__What is needed__
Where the line containing "This screenshot has height=521, width=533." appears in the entries below, begin there and output every line through the last, exactly, minus the pictures.

__Information supplied__
━━━━━━━━━━━━━━━━━━━━━━━━━━━━━━
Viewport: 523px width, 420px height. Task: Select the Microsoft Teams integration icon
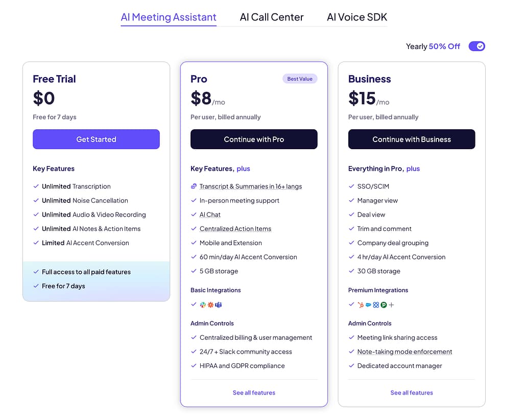point(219,305)
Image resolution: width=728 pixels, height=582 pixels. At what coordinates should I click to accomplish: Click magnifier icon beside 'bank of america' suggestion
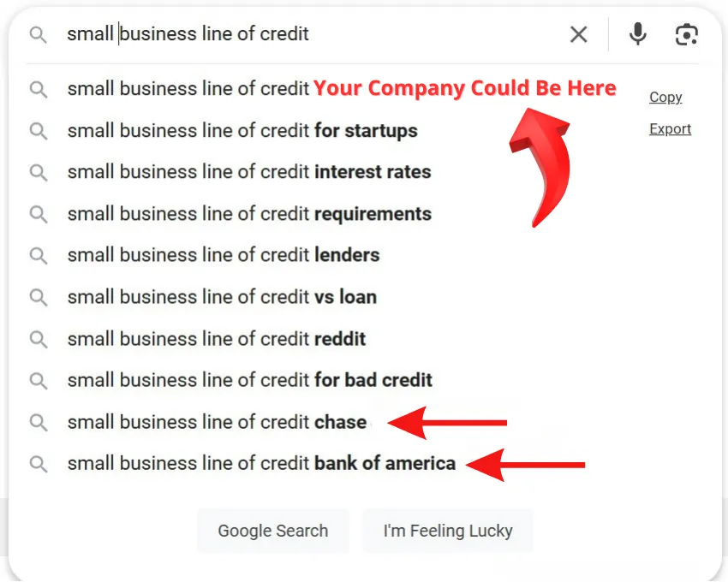click(x=39, y=464)
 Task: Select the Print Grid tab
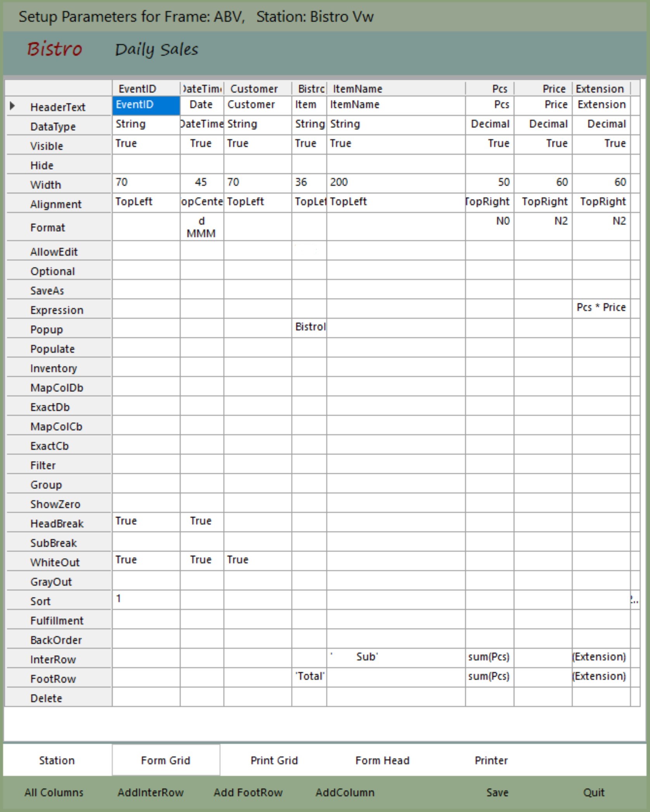pos(274,760)
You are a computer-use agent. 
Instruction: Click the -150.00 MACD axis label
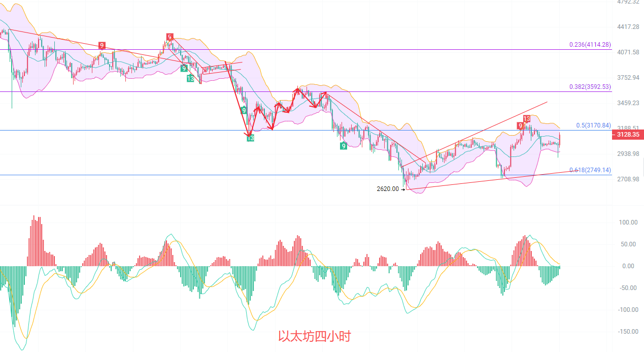tap(626, 331)
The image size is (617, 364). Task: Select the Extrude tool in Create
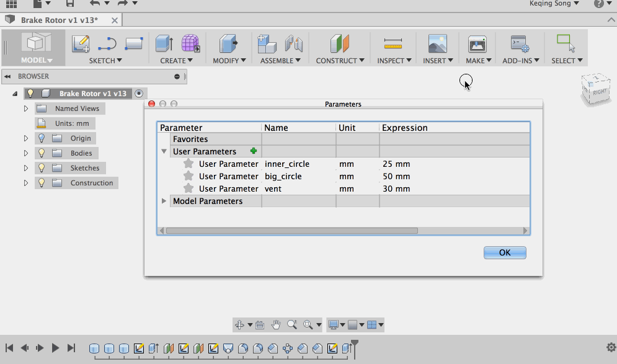[164, 43]
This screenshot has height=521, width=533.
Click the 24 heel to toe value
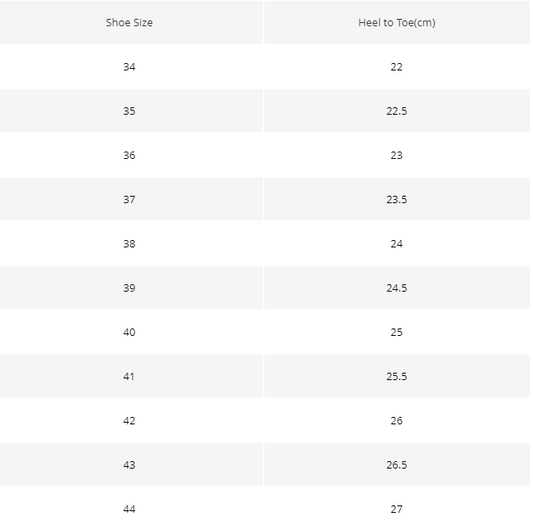coord(397,243)
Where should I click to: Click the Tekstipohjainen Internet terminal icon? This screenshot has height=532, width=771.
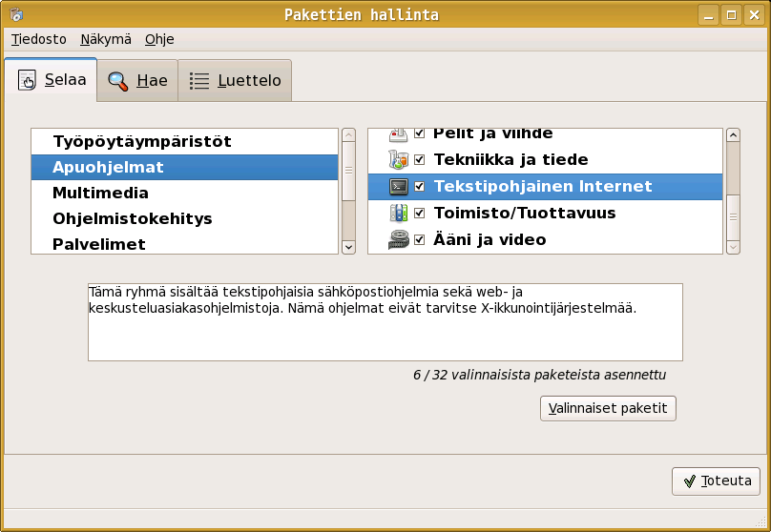(x=399, y=187)
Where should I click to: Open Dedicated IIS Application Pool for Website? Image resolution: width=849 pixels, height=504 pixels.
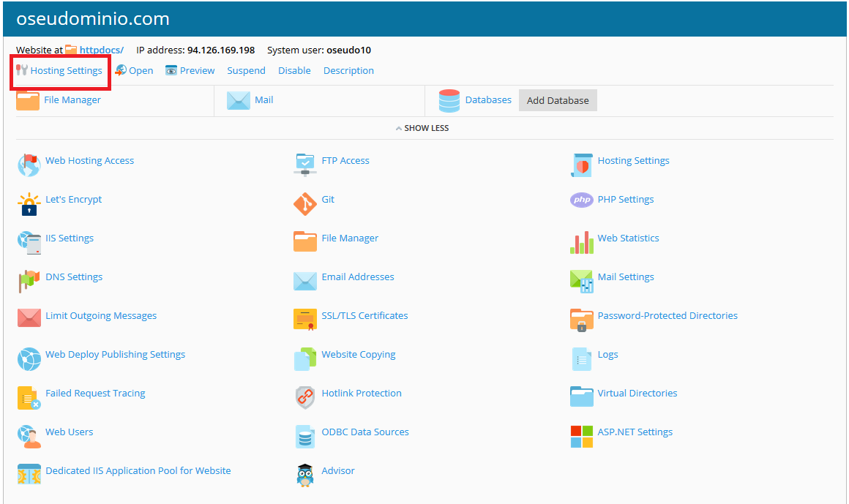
━━━━━━━━━━━━━━━━━━━━━━━━━━━━━━
__Output below__
This screenshot has height=521, width=533.
Click the 24 heel to toe value
coord(397,243)
Where should I click to: Click the Tekstipohjainen Internet terminal icon? This screenshot has height=532, width=771.
(x=399, y=187)
Where should I click to: Open Dedicated IIS Application Pool for Website? Image resolution: width=849 pixels, height=504 pixels.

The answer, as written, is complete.